Dataset entries:

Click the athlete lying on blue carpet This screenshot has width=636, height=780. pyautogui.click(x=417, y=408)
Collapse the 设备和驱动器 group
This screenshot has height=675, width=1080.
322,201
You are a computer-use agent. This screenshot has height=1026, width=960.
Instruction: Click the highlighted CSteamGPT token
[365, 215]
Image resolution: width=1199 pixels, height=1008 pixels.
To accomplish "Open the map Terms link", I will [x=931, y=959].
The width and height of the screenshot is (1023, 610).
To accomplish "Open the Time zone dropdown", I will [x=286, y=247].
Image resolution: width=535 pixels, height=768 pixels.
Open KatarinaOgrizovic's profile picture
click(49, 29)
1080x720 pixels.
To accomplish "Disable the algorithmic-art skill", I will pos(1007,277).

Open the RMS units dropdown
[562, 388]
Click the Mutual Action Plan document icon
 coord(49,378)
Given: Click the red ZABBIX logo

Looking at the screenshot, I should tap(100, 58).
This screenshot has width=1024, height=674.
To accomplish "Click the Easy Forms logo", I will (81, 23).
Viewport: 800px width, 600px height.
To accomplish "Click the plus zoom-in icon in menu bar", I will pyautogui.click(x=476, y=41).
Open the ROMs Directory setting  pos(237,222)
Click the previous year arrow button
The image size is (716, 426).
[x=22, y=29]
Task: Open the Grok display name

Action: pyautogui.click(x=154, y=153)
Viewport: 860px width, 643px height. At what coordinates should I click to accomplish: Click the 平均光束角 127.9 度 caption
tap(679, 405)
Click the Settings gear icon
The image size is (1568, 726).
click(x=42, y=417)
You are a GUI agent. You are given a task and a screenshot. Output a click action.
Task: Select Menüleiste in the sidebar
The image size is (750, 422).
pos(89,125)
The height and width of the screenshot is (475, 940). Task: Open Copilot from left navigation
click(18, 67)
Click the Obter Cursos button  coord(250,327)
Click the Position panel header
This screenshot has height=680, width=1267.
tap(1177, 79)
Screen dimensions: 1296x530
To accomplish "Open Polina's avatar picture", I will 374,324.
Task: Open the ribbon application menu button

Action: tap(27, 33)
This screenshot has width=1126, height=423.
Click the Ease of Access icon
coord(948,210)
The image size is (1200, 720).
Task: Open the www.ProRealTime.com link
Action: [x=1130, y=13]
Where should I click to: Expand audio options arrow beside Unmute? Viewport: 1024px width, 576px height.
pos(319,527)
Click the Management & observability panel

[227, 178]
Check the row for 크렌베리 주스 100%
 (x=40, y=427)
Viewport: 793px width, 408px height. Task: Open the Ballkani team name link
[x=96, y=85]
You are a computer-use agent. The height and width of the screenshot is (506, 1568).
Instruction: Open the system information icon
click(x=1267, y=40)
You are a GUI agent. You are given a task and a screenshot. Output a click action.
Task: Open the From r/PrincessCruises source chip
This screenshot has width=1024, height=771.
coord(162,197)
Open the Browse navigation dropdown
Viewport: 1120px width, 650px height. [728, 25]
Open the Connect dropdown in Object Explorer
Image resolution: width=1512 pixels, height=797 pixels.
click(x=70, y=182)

Activity: Look for "This screenshot has width=1024, height=771." in the records. Write out its line and every later line through the end exactly, with nothing more.

Task response:
This screenshot has width=1024, height=771.
coord(162,197)
Open the Browse navigation dropdown
Viewport: 1120px width, 650px height. [728, 25]
Open the Connect dropdown in Object Explorer
Image resolution: width=1512 pixels, height=797 pixels.
click(x=70, y=182)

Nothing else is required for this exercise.